- [Data provided]:
= Beginning of Section =
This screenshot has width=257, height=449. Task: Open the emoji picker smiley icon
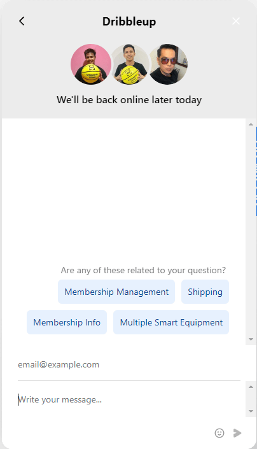click(219, 433)
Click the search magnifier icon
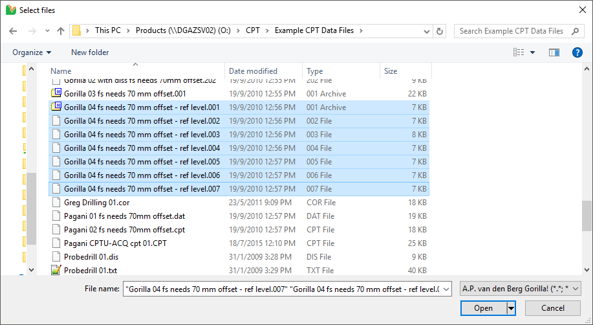593x325 pixels. [574, 31]
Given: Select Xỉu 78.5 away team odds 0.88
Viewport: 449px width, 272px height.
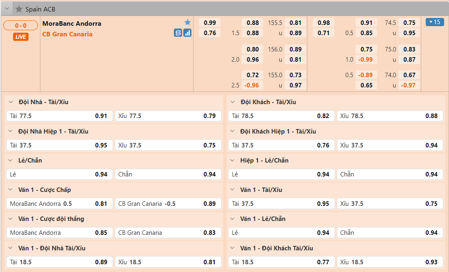Looking at the screenshot, I should point(389,116).
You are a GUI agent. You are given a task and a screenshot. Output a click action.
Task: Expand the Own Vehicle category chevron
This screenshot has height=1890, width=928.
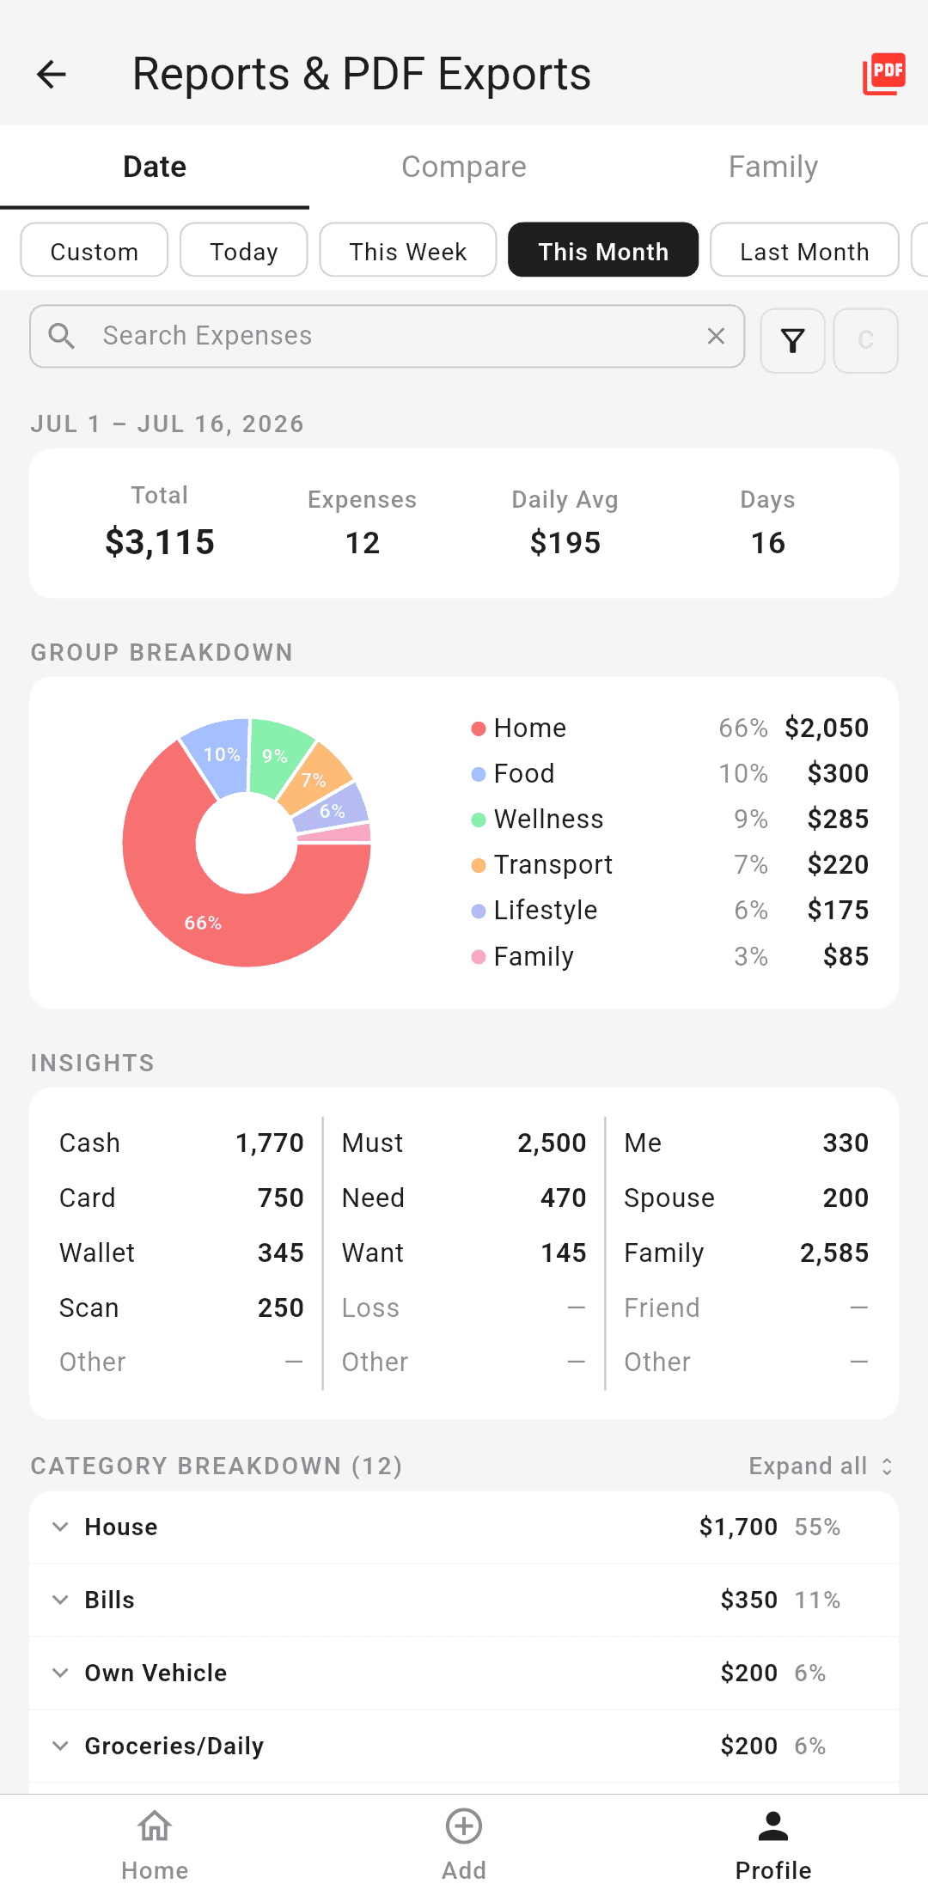[x=60, y=1673]
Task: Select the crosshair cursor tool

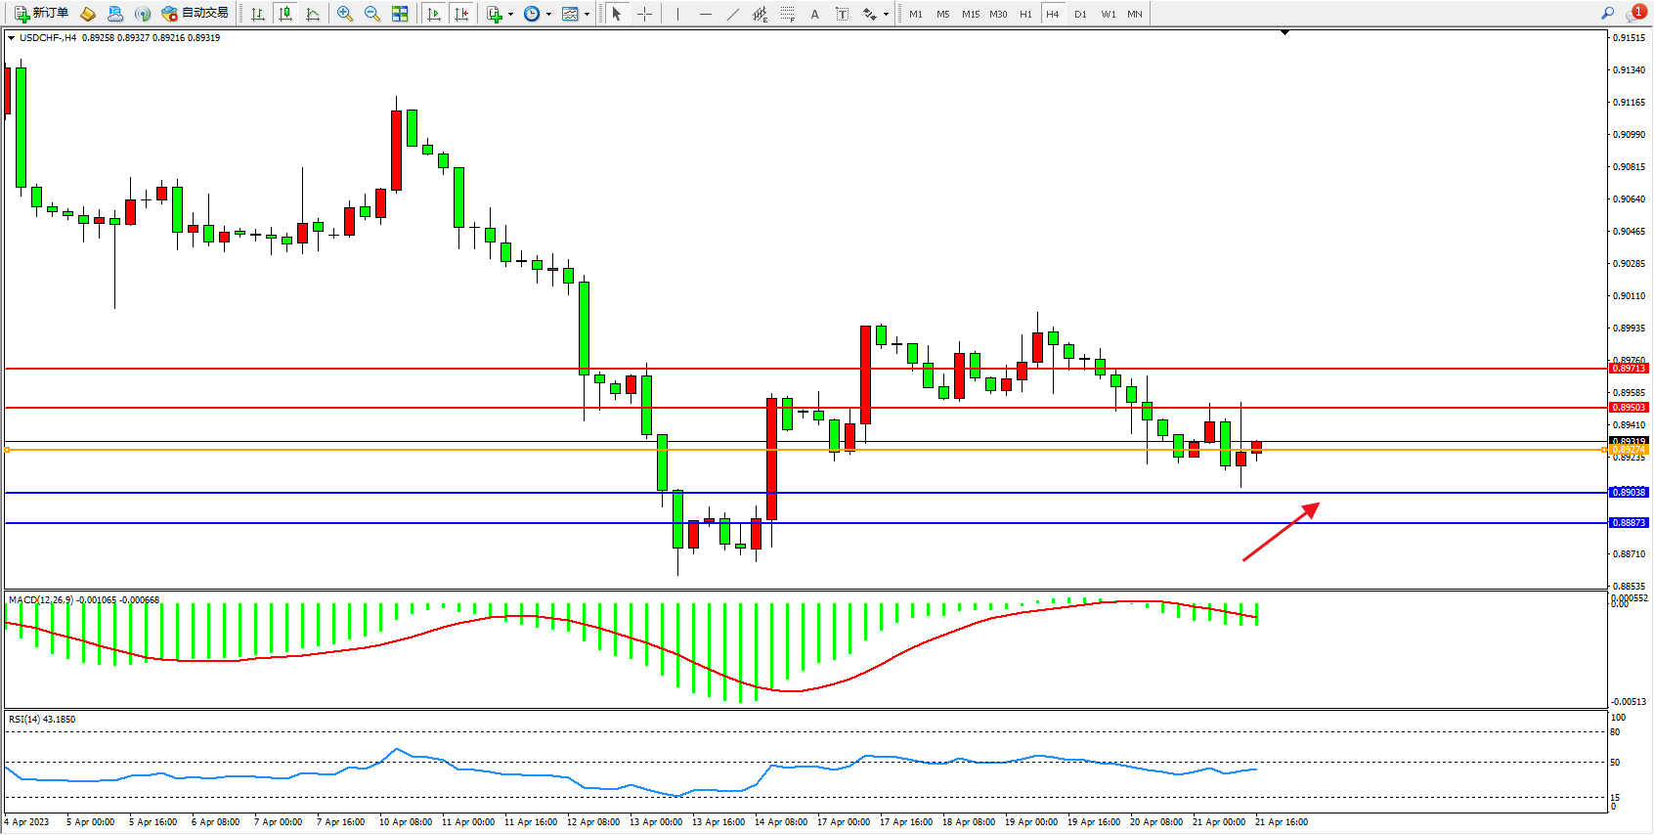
= End of Section =
- [Instructions for the task]: Show a copy of each line from the data that includes the word "Select".

- [Solution]:
Given: Select Xỉu 78.5 away team odds 0.88
Task: Select the crosshair cursor tool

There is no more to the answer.